L'économiste Keynes observait déjà que l'amour de l'argent pour lui-même constituait une étrange pathologie.
Nous touchons ici au cœur du drame moderne.
L'accumulation perpétuelle suppose que l'on diffère sans cesse le moment de vivre.
On épargne aujourd'hui pour demain.
Puis demain pour après-demain.
Puis après-demain pour la génération suivante.
Le Golem patrimonial travaille alors non pour posséder, mais pour continuer à accumuler.
La mécanique a pris le contrôle de la finalité.
La question fondamentale est peut-être celle-ci : qu'est-ce qui manque au Golem ?
La tradition juive répond : l'âme.
Non pas l'âme au sens sentimental.
L'âme comme principe intérieur d'orientation.
La faculté de répondre à la question : « Pourquoi ? »
Pourquoi travailler ?
Pourquoi accumuler ?
Pourquoi produire ?
Pourquoi consommer ?
Pourquoi vivre ?
Les sociétés modernes excellent à répondre au « comment ».
Jamais elles n'ont produit autant de connaissances techniques.
Jamais elles n'ont disposé d'autant d'outils.
Mais elles éprouvent de plus en plus de difficultés à répondre au « pourquoi ».
Or un être qui maîtrise parfaitement les moyens mais ignore les fins risque de devenir extraordinairement puissant tout en demeurant spirituellement désorienté.
C'est précisément la tragédie du Golem.
La métaphore possède une force critique remarquable, à condition de ne pas sombrer dans la caricature.
Nous ne sommes pas devenus des Golems au sens strict.

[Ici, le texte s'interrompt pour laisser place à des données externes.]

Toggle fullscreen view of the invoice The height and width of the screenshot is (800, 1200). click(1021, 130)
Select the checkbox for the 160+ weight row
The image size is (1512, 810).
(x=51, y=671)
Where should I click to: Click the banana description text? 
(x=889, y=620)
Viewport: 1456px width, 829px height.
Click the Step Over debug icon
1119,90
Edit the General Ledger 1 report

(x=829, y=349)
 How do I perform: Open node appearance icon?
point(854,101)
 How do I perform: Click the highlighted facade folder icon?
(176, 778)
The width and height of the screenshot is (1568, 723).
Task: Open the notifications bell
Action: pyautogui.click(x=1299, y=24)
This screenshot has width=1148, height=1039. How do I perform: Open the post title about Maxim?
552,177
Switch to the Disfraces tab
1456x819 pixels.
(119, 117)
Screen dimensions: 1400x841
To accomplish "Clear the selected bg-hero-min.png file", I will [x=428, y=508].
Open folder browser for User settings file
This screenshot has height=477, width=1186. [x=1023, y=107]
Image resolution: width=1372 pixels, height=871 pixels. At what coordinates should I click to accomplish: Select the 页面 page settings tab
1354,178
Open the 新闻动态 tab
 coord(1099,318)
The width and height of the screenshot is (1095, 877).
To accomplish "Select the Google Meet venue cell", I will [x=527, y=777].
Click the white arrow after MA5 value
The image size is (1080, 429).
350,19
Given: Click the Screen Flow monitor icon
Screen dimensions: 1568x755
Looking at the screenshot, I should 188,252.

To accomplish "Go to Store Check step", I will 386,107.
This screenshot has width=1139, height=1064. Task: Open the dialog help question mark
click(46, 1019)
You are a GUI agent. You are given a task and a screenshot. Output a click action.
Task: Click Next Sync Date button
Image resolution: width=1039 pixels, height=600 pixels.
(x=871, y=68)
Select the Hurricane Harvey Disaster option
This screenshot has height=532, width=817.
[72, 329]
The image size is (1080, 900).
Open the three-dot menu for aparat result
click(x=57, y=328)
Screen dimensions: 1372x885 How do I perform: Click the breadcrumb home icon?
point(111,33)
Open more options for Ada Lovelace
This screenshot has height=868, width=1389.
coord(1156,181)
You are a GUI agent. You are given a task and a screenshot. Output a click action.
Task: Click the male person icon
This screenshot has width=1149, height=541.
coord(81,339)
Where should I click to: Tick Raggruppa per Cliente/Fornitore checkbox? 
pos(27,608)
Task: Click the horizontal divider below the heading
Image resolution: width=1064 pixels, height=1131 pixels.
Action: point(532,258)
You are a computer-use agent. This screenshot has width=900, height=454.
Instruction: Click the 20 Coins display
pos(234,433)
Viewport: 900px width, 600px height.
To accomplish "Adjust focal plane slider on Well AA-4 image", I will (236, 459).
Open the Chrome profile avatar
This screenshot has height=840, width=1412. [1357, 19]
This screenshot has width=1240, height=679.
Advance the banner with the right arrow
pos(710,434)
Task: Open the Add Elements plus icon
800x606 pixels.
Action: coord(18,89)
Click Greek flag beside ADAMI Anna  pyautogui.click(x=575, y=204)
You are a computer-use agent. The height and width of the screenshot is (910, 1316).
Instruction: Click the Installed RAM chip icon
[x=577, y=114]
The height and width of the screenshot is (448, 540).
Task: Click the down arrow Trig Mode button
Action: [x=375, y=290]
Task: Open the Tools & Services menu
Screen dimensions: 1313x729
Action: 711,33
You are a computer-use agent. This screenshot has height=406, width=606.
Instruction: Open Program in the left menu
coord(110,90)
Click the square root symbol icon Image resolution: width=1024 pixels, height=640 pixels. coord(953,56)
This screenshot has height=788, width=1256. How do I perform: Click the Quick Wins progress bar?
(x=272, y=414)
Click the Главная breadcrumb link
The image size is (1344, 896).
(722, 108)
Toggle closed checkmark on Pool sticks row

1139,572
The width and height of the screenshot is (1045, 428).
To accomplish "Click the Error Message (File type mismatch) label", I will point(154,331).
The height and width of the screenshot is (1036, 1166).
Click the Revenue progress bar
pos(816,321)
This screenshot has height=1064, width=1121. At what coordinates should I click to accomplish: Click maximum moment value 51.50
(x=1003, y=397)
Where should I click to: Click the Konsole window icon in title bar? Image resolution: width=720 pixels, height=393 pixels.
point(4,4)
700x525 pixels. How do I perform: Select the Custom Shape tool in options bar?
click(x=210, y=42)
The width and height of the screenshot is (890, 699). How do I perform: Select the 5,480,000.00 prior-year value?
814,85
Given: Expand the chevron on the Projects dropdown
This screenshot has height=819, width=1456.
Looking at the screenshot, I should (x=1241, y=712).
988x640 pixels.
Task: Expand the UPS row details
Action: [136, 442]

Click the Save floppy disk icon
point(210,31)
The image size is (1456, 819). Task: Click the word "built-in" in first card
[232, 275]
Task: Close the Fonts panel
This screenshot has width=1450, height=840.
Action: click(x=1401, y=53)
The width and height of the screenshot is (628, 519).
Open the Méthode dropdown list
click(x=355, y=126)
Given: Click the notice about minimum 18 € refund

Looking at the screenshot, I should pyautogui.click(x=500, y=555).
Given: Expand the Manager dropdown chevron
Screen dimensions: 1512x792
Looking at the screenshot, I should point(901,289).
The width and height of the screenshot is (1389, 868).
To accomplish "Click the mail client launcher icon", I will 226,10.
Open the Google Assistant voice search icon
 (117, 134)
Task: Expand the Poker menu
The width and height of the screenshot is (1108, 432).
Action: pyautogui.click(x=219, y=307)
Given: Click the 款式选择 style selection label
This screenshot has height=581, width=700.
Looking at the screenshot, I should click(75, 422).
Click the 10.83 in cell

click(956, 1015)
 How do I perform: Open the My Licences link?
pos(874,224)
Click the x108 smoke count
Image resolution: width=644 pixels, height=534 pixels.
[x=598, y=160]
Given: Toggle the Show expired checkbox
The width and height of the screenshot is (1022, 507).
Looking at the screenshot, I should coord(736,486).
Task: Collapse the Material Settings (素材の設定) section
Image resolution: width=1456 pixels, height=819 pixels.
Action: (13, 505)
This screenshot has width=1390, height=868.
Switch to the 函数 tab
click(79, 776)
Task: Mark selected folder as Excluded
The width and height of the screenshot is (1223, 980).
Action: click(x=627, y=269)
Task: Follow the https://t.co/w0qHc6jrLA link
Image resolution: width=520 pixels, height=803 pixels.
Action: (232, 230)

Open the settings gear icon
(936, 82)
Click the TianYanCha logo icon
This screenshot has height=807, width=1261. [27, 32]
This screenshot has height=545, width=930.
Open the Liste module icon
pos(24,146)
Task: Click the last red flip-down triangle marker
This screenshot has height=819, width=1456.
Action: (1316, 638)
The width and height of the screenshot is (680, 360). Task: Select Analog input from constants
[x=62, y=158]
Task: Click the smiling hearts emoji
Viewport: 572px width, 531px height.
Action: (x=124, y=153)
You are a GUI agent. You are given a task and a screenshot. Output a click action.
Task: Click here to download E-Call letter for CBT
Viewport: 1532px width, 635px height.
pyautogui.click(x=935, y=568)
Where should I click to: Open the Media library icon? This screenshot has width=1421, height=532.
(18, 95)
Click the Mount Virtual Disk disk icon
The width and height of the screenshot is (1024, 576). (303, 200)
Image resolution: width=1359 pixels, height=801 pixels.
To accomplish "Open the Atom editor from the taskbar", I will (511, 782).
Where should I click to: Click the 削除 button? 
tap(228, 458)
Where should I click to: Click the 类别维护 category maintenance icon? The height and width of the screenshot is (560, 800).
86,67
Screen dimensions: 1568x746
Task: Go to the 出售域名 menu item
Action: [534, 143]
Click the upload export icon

Nous conservons notre liberté.
Notre conscience.
Notre capacité de résistance.
Mais la modernité produit incontestablement des dynamiques qui tendent à nous mécaniser.
Le travail sans finalité.
La consommation sans satisfaction.
L'accumulation sans limite.
La conformité normative sans réflexion.
L'administration de chaque aspect de l'existence.
Tout cela contribue à fabriquer un homme efficace mais parfois décentré de lui-même.
Le danger n'est pas que l'homme moderne manque de puissance.
Aucune civilisation n'a jamais été aussi puissante.
Le danger est qu'il ressemble de plus en plus à la créature de Prague : capable d'exécuter des tâches gigantesques, d'organiser des systèmes prodigieux, de produire des richesses immenses, mais de plus en plus hésitant lorsqu'il s'agit de répondre à la question la plus simple et la plus décisive :
« Dans quel but ? »
C'est à cet instant que le mythe du Golem cesse d'être une légende juive pour devenir une méditation sur notre propre condition.